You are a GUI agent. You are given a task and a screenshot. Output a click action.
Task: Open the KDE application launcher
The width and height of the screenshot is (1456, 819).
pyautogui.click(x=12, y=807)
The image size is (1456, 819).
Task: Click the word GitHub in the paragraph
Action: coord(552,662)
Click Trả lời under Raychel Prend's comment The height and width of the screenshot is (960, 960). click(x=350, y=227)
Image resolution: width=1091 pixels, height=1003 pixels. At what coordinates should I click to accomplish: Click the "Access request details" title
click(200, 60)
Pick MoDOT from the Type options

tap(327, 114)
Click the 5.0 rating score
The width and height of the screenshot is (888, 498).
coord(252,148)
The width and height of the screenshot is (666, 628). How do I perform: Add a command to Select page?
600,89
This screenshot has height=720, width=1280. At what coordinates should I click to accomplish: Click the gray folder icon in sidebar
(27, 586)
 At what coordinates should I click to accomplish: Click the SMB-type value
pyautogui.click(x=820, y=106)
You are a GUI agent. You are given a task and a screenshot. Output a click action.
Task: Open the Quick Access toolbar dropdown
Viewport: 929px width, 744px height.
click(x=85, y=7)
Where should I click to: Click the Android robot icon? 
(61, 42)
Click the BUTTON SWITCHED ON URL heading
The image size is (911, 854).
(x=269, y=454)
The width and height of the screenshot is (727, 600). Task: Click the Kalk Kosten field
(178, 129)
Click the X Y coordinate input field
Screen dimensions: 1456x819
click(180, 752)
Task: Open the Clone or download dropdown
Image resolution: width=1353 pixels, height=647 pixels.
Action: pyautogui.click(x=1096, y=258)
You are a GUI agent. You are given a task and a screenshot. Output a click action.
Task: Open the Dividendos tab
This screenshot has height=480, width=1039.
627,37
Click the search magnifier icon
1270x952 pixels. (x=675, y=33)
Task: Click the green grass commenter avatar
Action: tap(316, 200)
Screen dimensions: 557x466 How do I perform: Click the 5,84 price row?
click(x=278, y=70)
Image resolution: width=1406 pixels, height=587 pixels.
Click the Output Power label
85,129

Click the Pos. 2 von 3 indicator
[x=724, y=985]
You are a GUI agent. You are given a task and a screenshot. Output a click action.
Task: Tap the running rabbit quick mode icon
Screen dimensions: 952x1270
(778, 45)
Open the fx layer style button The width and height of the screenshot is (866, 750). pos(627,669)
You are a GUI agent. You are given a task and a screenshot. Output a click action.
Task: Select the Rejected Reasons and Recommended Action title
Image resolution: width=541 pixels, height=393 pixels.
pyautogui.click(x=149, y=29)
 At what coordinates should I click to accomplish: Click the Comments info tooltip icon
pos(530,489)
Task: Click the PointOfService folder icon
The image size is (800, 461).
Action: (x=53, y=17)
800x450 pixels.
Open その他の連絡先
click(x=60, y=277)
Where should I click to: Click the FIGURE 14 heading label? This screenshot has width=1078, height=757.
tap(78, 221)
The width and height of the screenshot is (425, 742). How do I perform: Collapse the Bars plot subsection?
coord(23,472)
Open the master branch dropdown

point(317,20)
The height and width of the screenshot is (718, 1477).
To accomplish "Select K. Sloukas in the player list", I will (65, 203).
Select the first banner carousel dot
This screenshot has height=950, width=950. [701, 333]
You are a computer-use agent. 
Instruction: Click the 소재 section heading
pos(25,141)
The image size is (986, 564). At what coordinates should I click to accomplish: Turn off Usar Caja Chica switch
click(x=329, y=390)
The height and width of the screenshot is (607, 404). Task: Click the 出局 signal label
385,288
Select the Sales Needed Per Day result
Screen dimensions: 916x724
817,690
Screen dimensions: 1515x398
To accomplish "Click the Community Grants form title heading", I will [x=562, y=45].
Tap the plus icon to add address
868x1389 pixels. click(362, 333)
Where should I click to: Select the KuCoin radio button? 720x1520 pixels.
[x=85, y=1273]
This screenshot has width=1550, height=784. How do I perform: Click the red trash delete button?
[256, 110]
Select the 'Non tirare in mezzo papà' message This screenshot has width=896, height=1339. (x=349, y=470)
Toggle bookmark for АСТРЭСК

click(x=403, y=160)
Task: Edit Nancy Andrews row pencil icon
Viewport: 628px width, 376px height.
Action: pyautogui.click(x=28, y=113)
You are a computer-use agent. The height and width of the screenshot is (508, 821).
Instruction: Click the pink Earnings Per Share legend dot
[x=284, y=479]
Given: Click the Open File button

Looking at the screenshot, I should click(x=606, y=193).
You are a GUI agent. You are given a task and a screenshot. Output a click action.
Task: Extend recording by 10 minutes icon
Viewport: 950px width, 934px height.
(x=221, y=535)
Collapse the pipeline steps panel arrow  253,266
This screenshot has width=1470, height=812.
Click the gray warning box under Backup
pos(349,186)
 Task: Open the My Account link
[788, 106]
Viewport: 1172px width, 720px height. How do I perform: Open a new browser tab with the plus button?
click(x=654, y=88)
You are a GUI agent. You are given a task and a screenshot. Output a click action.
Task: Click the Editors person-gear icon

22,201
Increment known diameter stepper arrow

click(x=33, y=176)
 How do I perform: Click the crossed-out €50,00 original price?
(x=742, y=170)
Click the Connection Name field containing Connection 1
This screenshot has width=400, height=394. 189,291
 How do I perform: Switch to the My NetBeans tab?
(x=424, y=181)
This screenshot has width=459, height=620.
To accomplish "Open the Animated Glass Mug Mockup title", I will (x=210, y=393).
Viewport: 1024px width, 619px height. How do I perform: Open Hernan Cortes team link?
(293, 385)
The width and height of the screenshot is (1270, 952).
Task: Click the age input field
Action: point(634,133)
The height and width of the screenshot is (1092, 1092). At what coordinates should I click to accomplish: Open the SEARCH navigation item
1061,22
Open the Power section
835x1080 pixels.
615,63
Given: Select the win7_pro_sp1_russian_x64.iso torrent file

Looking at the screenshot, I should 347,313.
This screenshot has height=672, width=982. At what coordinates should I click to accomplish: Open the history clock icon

-------

[What you need to do] Rewrite all of the rows above, putting "Where should I click to carry out" in place of each "At what coordinates should I click to accomplish" and keeping everything else the same.

[Worked answer]
You are a GUI agent. You are given a task and a screenshot. Output a click action.
Task: Open the KDE application launcher
The width and height of the screenshot is (1456, 819).
pyautogui.click(x=12, y=807)
The image size is (1456, 819).
Task: Click the word GitHub in the paragraph
Action: coord(552,662)
Click Trả lời under Raychel Prend's comment The height and width of the screenshot is (960, 960). click(x=350, y=227)
Image resolution: width=1091 pixels, height=1003 pixels. Where should I click to carry out: Click the "Access request details" title
click(200, 60)
Pick MoDOT from the Type options

tap(327, 114)
Click the 5.0 rating score
The width and height of the screenshot is (888, 498).
coord(252,148)
The width and height of the screenshot is (666, 628). How do I perform: Add a command to Select page?
600,89
This screenshot has height=720, width=1280. Where should I click to carry out: Click the gray folder icon in sidebar
(27, 586)
 Where should I click to carry out: Click the SMB-type value
pyautogui.click(x=820, y=106)
You are a GUI agent. You are given a task and a screenshot. Output a click action.
Task: Open the Quick Access toolbar dropdown
Viewport: 929px width, 744px height.
click(x=85, y=7)
Where should I click to: Click the Android robot icon? 
(61, 42)
Click the BUTTON SWITCHED ON URL heading
The image size is (911, 854).
(x=269, y=454)
The width and height of the screenshot is (727, 600). Task: Click the Kalk Kosten field
(178, 129)
Click the X Y coordinate input field
Screen dimensions: 1456x819
click(180, 752)
Task: Open the Clone or download dropdown
Image resolution: width=1353 pixels, height=647 pixels.
Action: pyautogui.click(x=1096, y=258)
You are a GUI agent. You are given a task and a screenshot. Output a click action.
Task: Open the Dividendos tab
This screenshot has height=480, width=1039.
627,37
Click the search magnifier icon
1270x952 pixels. (x=675, y=33)
Task: Click the green grass commenter avatar
Action: tap(316, 200)
Screen dimensions: 557x466 How do I perform: Click the 5,84 price row?
click(x=278, y=70)
Image resolution: width=1406 pixels, height=587 pixels.
Click the Output Power label
85,129

Click the Pos. 2 von 3 indicator
[x=724, y=985]
You are a GUI agent. You are given a task and a screenshot. Output a click action.
Task: Tap the running rabbit quick mode icon
Screen dimensions: 952x1270
(778, 45)
Open the fx layer style button The width and height of the screenshot is (866, 750). pos(627,669)
You are a GUI agent. You are given a task and a screenshot. Output a click action.
Task: Select the Rejected Reasons and Recommended Action title
Image resolution: width=541 pixels, height=393 pixels.
pyautogui.click(x=149, y=29)
 Where should I click to carry out: Click the Comments info tooltip icon
pos(530,489)
Task: Click the PointOfService folder icon
The image size is (800, 461).
Action: (x=53, y=17)
800x450 pixels.
Open その他の連絡先
click(x=60, y=277)
Where should I click to: Click the FIGURE 14 heading label? This screenshot has width=1078, height=757.
tap(78, 221)
The width and height of the screenshot is (425, 742). How do I perform: Collapse the Bars plot subsection?
coord(23,472)
Open the master branch dropdown

point(317,20)
The height and width of the screenshot is (718, 1477).
To accomplish "Select K. Sloukas in the player list", I will (65, 203).
Select the first banner carousel dot
This screenshot has height=950, width=950. [701, 333]
You are a computer-use agent. 
Instruction: Click the 소재 section heading
pos(25,141)
The image size is (986, 564). Where should I click to carry out: Turn off Usar Caja Chica switch
click(x=329, y=390)
The height and width of the screenshot is (607, 404). Task: Click the 出局 signal label
385,288
Select the Sales Needed Per Day result
Screen dimensions: 916x724
817,690
Screen dimensions: 1515x398
To accomplish "Click the Community Grants form title heading", I will [x=562, y=45].
Tap the plus icon to add address
868x1389 pixels. click(362, 333)
Where should I click to: Select the KuCoin radio button? 720x1520 pixels.
[x=85, y=1273]
This screenshot has width=1550, height=784. How do I perform: Click the red trash delete button?
[256, 110]
Select the 'Non tirare in mezzo papà' message This screenshot has width=896, height=1339. (x=349, y=470)
Toggle bookmark for АСТРЭСК

click(x=403, y=160)
Task: Edit Nancy Andrews row pencil icon
Viewport: 628px width, 376px height.
Action: pyautogui.click(x=28, y=113)
You are a computer-use agent. The height and width of the screenshot is (508, 821).
Instruction: Click the pink Earnings Per Share legend dot
[x=284, y=479]
Given: Click the Open File button

Looking at the screenshot, I should click(x=606, y=193).
You are a GUI agent. You are given a task and a screenshot. Output a click action.
Task: Extend recording by 10 minutes icon
Viewport: 950px width, 934px height.
(x=221, y=535)
Collapse the pipeline steps panel arrow  253,266
This screenshot has width=1470, height=812.
Click the gray warning box under Backup
pos(349,186)
 Task: Open the My Account link
[788, 106]
Viewport: 1172px width, 720px height. How do I perform: Open a new browser tab with the plus button?
click(x=654, y=88)
You are a GUI agent. You are given a task and a screenshot. Output a click action.
Task: Click the Editors person-gear icon

22,201
Increment known diameter stepper arrow

click(x=33, y=176)
 How do I perform: Click the crossed-out €50,00 original price?
(x=742, y=170)
Click the Connection Name field containing Connection 1
This screenshot has width=400, height=394. 189,291
 How do I perform: Switch to the My NetBeans tab?
(x=424, y=181)
This screenshot has width=459, height=620.
To accomplish "Open the Animated Glass Mug Mockup title", I will (x=210, y=393).
Viewport: 1024px width, 619px height. How do I perform: Open Hernan Cortes team link?
(293, 385)
The width and height of the screenshot is (1270, 952).
Task: Click the age input field
Action: point(634,133)
The height and width of the screenshot is (1092, 1092). Where should I click to carry out: Open the SEARCH navigation item
1061,22
Open the Power section
835x1080 pixels.
615,63
Given: Select the win7_pro_sp1_russian_x64.iso torrent file

Looking at the screenshot, I should 347,313.
This screenshot has height=672, width=982. Where should I click to carry out: Open the history clock icon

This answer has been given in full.